Embedding $VERSION in stuff other then genunix might be kinda nice.
alan.
Garrett D'Amore wrote:
I have mixed opinions about %I% in modinfo output. I've used it, or a
cobbled version based on $Id$ (from RCS hosted trees) in the past, and
it can be useful. But in the world of branches and copied files, it can
also be misleading.
However, what I'd really, really like to see is a way to embed a keyword
that is taken from a build (say "snv54" or somesuch) via Makefile, for
production builds, and has some other text for unofficial builds (say
"debugYYYYMMDD" or somesuch).
Of course, modinfo has limits on output length, and as it is version
strings already are often truncated. Sticking the information in the
module ELF table is probably more useful, although then you have the
problem of verifying that the on-disk module is the same as what's in
kernel memory (perhaps a checksum could be more useful? This could be
returned by a new flag to modinfo(1m)?)
Actually, the more I think about it, the more I like it:
modinfo -s gives the checksum (MD5? SHA2?) of the kernel module
modinfo -f <file> -s gives the same checksum for the named ELF object <file>
modinfo -C gives a module version/comment as stored in the ELF .comment
section or somesuch
modinfo -f <file> -C can do the same for a named ELF object <file>
Perhaps also, some preprocessor macro "BUILD" or somesuch should be
available to describe the source repo and build environment, for use in
other places (like cmn_err() messages.) This might not be strictly
necessary given the other items above, though.
If we had these, then I fully believe the %I% used in drivers could
easily go away.
-- Garrett
Stephen Lau wrote:
Sending this to opensolaris-code for additional feedback, thoughts...
Stephen Lau wrote:
We've had contentious discussion on this already [1], but we need to
get resolution on this to move forward on the SCM Migration.
Mike Kupfer & Danek noted that the following are currently in use:
%?% (not an SCCS keyword)
%D% current date (yy/mm/dd)
%E% date of newest delta (yy/mm/dd)
%G% date of newest delta (mm/dd/yy)
%H% current date (mm/dd/yy)
%I% SID (%R%.%L%.%B%.%S%)
%L% level (see %I%)
%M% module name
%N% (not an SCCS keyword)
%R% release (see %I%)
%T% current time (hh:mm:ss)
%U% time of newest delta (hh:mm:ss)
%W% shorthand for %Z%%M%\t%I%
%X% (not an SCCS keyword)
%Z% what(1) marker ("@(#)")
%e% (not an SCCS keyword)
%s% (not an SCCS keyword)
The options I've seen are:
1) Eliminate the use of keywords entirely
2) Eliminate the #ident %Z% keywords (which is the bulk of the
keyword usage in onnv), and port the remaining ones to a new format
3) Port all keywords to a new format
The most contentious issue seems to be the use of %I% in modules such
as drivers. (James & Alan: this is why I've cc'd you, since I don't
know who else would know people in PTS who might have an opinion).

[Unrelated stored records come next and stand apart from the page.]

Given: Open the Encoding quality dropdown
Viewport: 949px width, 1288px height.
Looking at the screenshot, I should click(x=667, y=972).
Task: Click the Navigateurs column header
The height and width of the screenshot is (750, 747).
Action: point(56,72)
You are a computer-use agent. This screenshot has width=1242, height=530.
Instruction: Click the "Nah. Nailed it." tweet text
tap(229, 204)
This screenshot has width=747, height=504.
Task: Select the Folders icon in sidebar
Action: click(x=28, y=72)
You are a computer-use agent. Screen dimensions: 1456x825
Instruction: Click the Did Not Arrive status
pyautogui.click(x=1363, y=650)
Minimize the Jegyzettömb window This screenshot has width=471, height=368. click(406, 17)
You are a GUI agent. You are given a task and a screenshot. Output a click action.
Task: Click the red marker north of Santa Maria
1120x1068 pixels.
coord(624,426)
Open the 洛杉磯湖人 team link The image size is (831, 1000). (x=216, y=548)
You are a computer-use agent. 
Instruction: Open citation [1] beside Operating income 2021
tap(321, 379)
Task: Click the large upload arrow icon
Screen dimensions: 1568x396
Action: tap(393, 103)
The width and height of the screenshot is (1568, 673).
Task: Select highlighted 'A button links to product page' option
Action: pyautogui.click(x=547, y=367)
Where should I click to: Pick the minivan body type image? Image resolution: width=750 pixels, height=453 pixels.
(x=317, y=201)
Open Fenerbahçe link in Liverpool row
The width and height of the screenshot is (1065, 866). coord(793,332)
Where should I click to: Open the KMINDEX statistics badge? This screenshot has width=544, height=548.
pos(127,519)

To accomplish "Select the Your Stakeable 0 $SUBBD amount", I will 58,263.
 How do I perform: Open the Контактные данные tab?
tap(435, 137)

The general consensus from the ON developers I've talked to is that
the use of %I% to identify module versions is.... poor. That being
said, PTS uses it - for better or for worse. One thought that we had
was to replace it with the the Mercurial monotonically-increasing
revision number (not the 12 character hex hash). It gives the
ever-increasing factor that people may expect, but doesn't identify
uniqueness (since the revision number is relative to each
repository). However, this is the same behaviour as %I% - so perhaps
it's okay.
My personal vote is to:
- Eliminate the #ident %Z% keywords (since the what(1) string is
replaced by the build, anyway).
- Replace %I% for module versions with the Hg revision number
Thoughts? Flames?
cheers,
steve
[1] http://www.opensolaris.org/jive/thread.jspa?messageID=39328
--
Alan Hargreaves - http://blogs.sun.com/tpenta
Staff Engineer (Kernel/VOSJEC/Performance)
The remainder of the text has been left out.